When we got closer to the top we saw the clouds coming from Italy on the South side and we realised we had to rush. We did not go all the way up to the Young peak. We traversed right, Abseiled down and reached the Col des Jorasses. No drinking, no photos, no relaxing time. We had to hurrry up, packed the climbing gear as fast as possible and unpacked the canopies. The clouds were on us. The wind was not coming from the North anymore but from the South although we had some small cycles coming form the North. Mika helped me to take off during one of those short windows. I kept watching behind seeing his canopy going up and then down and up again. The South wind got stronger and it was a bit of a struggle for him to take off even though he is a much better pilot than I am. Finally I saw him in the sky. Phew!
The atmosphere was almost magnetic. The flight back home was stunning with the clouds, the lights, the big face just behind and the crevassed glacier of Mt Mallet underneath. I had never flight in this area and once again I was amazed by the beauty of the peaks, ridges and glaciers around me. It is such a fantastic terrain!
I’m publishing the photo below to share the “drop bag” beta Mika showed me. Flying with a heavy bag pack full of gear is tough on the shoulders and not so pleasant. Dropping the bag is way more fun. So here is what we did : before to take off, add a long sling (120cm) in the lock biners of the risers. On the back pack put another long sling holding the two shoulder straps and connect the two slings with a lock biner, paying attention with the risers. When you drop your bag, you want it to go underneath you, not around one of your riser. And obviously it has to be even. The last thing is that the back pack should not be too far low. For piloting and for landing it’s better to have the back pack between the knees and feet.

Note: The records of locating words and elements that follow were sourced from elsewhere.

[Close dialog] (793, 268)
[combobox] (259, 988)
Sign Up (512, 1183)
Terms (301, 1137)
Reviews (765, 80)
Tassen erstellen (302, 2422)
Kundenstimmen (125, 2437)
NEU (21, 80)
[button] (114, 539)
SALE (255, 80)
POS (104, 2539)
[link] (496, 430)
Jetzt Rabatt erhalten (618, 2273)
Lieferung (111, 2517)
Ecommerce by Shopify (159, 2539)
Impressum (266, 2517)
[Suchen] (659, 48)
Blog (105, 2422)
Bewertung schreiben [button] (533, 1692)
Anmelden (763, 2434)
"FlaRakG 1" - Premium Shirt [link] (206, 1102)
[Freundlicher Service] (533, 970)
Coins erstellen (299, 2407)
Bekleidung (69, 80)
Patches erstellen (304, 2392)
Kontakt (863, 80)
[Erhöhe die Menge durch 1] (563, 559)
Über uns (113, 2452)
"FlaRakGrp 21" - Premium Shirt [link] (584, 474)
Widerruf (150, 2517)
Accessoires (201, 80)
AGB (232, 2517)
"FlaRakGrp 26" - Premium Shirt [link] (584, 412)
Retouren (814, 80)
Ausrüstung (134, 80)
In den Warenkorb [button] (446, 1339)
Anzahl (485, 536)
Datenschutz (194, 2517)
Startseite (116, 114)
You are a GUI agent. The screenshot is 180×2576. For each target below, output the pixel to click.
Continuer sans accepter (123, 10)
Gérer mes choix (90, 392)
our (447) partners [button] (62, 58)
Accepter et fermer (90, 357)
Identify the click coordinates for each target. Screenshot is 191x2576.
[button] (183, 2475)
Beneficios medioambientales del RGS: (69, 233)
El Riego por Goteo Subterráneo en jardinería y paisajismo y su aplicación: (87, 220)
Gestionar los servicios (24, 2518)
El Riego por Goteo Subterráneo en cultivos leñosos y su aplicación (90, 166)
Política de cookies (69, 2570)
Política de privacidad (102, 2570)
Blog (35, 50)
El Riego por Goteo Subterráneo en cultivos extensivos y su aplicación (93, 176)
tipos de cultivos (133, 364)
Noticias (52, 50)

Below is a rough drawing of the two flights we did for those who are interested. Flying saved us four hours of walking to the Leschaux hut on the first day (Aiguille du Midi – Leschaux Glacier) and six hours or more of hiking down on the second day (Col des Jorasses – Chamonix). Plus, it was fun!
Regarding the gear… the lighter, the more fun… I fly with an Ultralight 3 in 19m2 and I have a Neo String. In total it adds 2345grs to the normal climbing gear. But it really worth it. The ultralight is very compactable and I could fit in my Scrambler (30 liters) everything. I’m amazed by all the improvement the gear has seen in the last 3 years in term of weight and reliability. The Laser Speed light, the Sirocco, the new Baturas, the Ghost Whisperer and the Ultralight and Neo are great examples.
But the most important… it’s not what we do that counts. It’s with whom we do it. Sharing the experience, sharing the adventure with one of my good friends is of more value than the climb or the summit itself. Thanks a lot Mika for roping, flying, laughing and rushing together. It was a great one!